這時,醫生從裏麵走出來說:“他現在情況很不好,能幫他做這個手術的,隻有白老爺,自從他們家破產後,我就早也沒聽到他的消息了。“
管家立刻跪在地上,拉著他的手說:“醫生,你一定要救救我的兒子,我隻有他這麽一個孩子,求求你救救他。“
醫生全都無助的搖搖頭,並不是他們不想救人,而是這種手術有很大的奉獻,起初這個手術的發明者就是白家,白若瀾看著醫生說:“什麽手術。”
醫生和她簡單的說了一下,白若瀾想了一下,貌似她有看過,但是就是不知道那種,還真是平時上課不認真,一到考試滿臉懵,她隻好打電話給白老爺,要他來醫院一趟,白老爺本來差不多準備睡覺了,接到她的電話,立刻穿上衣服趕到醫院。
白若瀾拉著他手說:“爸,你快救救裏麵的人。
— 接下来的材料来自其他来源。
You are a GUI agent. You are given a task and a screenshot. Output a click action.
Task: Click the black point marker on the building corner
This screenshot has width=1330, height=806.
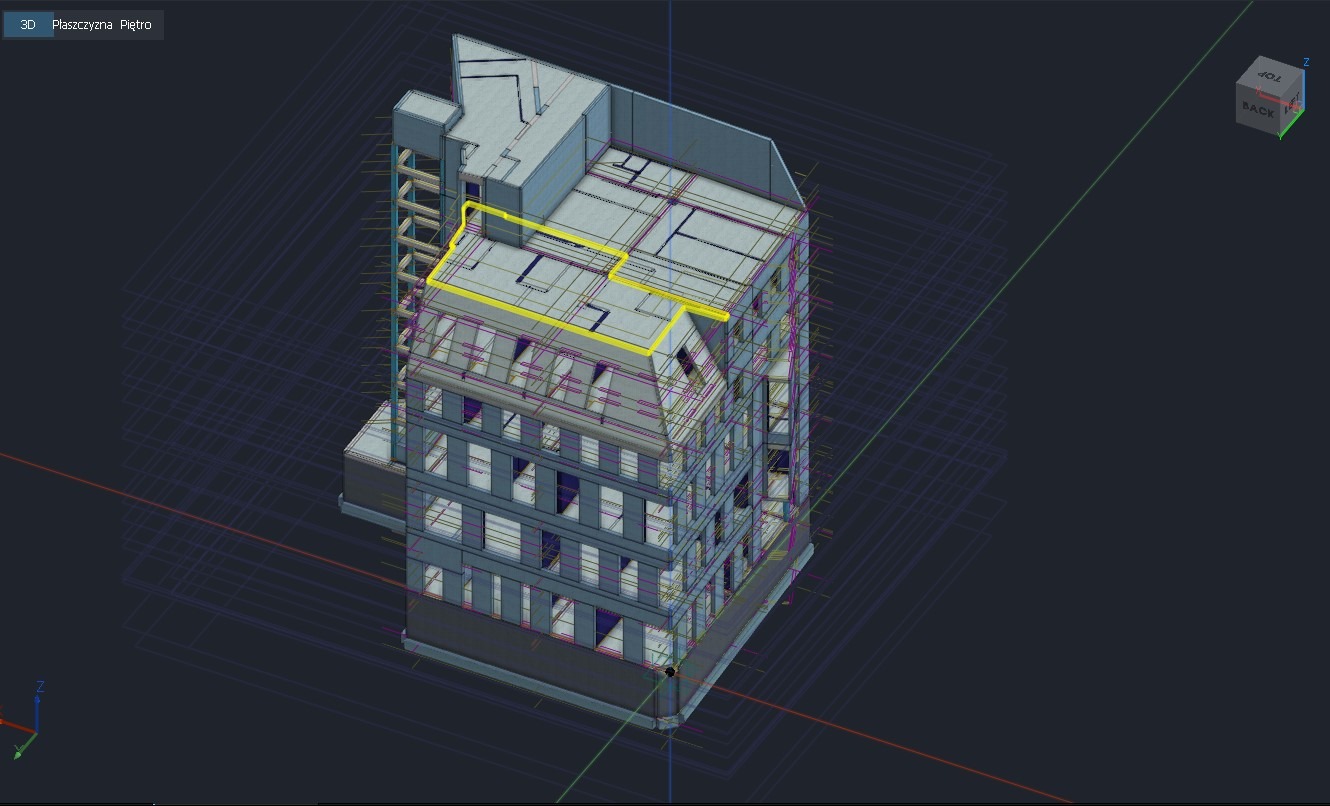coord(669,671)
”
白老爺去醫生辦公室交流了一下,然後立刻準備手術,管家拉著她的手說:“少夫人,真的很謝謝你,要不是你,我也不知道該怎麽辦才好。”
白若瀾看著她說:“我們要不要把這件事告訴給沁芸?“
管家搖搖頭說:“她現在,在懷孕,我怕她知道後,接受不了。”
她想了一下,最後還是放棄了,第二天,戰沁芸拿著湯走到病房,看到裏麵的人不在,於是就向護士打聽,下一秒,她心情很慌張的扔下東西,立刻跑到手術室,管家看到到她,立刻走過去扶住她說:“你怎麽來這裏了?”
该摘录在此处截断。